◆ The task
Search the data below for the string "agent". Extract every line that contains it.
[[ Data for review open ]]
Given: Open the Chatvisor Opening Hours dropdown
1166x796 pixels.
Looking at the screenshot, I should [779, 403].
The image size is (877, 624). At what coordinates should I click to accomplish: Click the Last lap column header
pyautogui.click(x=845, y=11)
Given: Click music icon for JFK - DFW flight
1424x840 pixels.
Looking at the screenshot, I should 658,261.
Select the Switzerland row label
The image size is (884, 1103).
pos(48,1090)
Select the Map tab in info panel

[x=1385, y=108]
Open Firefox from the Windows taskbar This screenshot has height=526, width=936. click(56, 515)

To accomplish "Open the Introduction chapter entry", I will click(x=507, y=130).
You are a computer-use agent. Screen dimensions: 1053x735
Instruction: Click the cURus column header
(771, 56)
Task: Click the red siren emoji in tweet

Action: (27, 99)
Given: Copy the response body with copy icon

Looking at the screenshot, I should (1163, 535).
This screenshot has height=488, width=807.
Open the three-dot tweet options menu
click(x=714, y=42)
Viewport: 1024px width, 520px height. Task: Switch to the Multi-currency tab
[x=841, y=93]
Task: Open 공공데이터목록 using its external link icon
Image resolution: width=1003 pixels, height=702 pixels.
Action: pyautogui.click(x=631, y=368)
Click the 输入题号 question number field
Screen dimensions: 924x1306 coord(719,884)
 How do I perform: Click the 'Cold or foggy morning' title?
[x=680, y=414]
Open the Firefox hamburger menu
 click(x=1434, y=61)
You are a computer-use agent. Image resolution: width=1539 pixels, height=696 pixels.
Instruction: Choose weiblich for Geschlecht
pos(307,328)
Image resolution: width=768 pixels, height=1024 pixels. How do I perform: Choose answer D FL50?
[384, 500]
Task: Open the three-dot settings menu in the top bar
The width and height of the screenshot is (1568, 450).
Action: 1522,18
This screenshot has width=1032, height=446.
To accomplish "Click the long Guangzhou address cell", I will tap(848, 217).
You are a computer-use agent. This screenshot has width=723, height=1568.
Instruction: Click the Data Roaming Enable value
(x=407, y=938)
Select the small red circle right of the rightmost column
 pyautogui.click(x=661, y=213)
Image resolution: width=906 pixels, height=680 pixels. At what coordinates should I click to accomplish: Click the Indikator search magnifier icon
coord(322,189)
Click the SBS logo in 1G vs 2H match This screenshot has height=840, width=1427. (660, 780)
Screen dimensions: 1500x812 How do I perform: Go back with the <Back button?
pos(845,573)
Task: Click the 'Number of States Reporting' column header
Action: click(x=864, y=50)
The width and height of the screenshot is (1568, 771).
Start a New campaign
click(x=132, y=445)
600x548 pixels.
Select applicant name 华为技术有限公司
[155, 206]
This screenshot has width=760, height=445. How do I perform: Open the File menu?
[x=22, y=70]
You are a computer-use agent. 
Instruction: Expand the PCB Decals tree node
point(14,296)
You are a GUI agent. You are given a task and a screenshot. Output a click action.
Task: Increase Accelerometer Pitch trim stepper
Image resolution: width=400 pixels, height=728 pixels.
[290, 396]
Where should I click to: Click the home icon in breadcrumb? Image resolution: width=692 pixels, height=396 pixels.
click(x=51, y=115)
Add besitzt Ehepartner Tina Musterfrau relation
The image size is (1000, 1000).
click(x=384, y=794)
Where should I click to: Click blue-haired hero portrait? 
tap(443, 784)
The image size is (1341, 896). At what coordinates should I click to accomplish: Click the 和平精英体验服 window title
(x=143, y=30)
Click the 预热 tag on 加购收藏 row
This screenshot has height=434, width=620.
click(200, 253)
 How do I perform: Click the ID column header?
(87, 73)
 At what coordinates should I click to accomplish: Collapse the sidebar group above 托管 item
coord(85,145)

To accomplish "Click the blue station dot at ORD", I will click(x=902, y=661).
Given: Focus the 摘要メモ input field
[[ Data for review closed ]]
◆ Response
You are a computer-use agent. Screen dimensions: 1053x735
You are a computer-use agent. Image resolution: width=1539 pixels, height=696 pixels.
You are a computer-use agent. This screenshot has width=723, height=1568.
You are a computer-use agent. 
You are a GUI agent. You are given a task and a screenshot. Output a click action.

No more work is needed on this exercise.